Leveraging Video Descriptions to Learn Video Question Answering

Zeng, Kuo-Hao (Stanford University and National Tsing Hua University) | Chen, Tseng-Hung (National Tsing Hua University) | Chuang, Ching-Yao (National Tsing Hua University) | Liao, Yuan-Hong (National Tsing Hua University) | Niebles, Juan Carlos (Stanford University) | Sun, Min (National Tsing Hua University)

AAAI Conferences 

We propose a scalable approach to learn video-based question answering (QA): to answer a free-form natural language question about the contents of a video.

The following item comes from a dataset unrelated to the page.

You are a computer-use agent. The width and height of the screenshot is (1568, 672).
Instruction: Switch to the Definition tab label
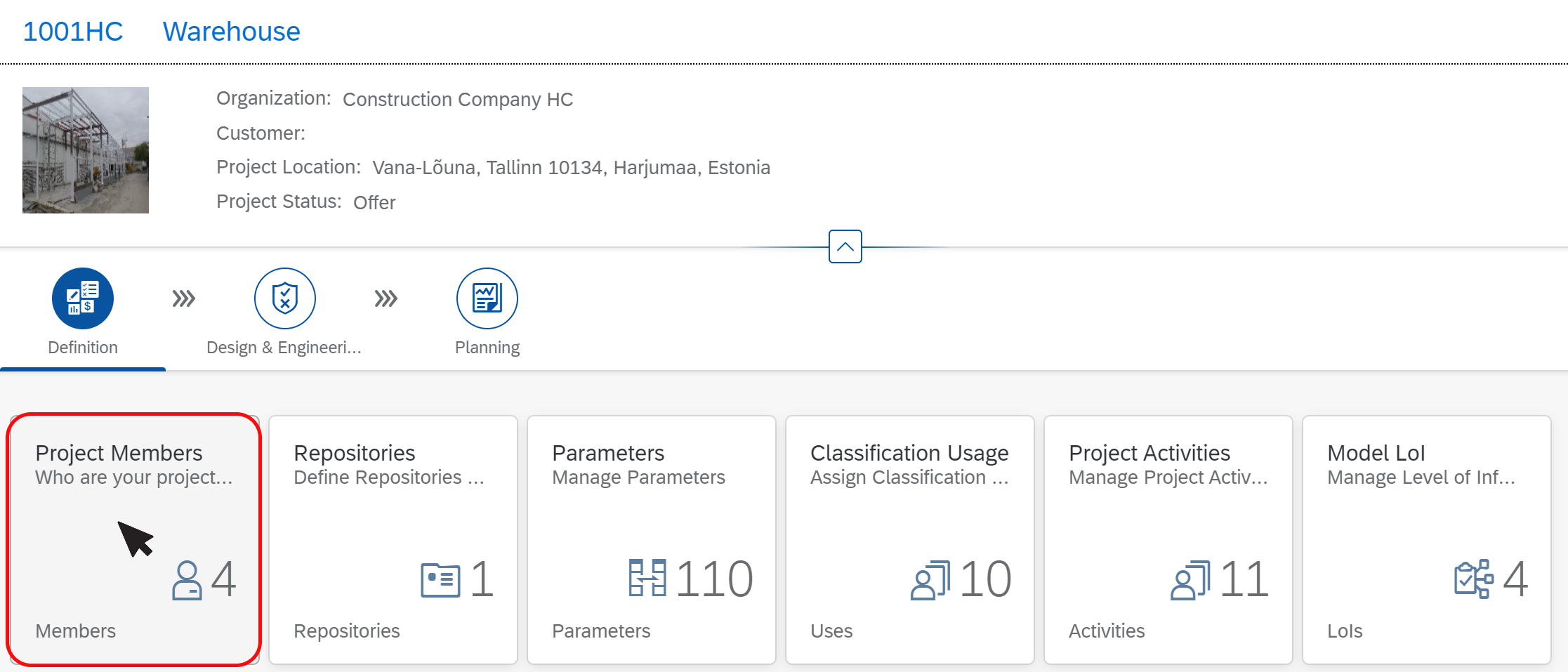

Our approach automatically harvests a large number of videos and descriptions freely available online. Then, a large number of candidate QA pairs are automatically generated from descriptions rather than manually annotated. Next, we use these candidate QA pairs to train a number of video-based QA methods extended from MN (Sukhbaatar et al. 2015), VQA (Antol et al. 2015), SA (Yao et al. 2015), and SS (Venugopalan et al. 2015). In order to handle non-perfect candidate QA pairs, we propose a self-paced learning procedure to iteratively identify them and mitigate their effects in training. Finally, we evaluate performance on manually generated video-based QA pairs. The results show that our self-paced learning procedure is effective, and the extended SS model outperforms various baselines.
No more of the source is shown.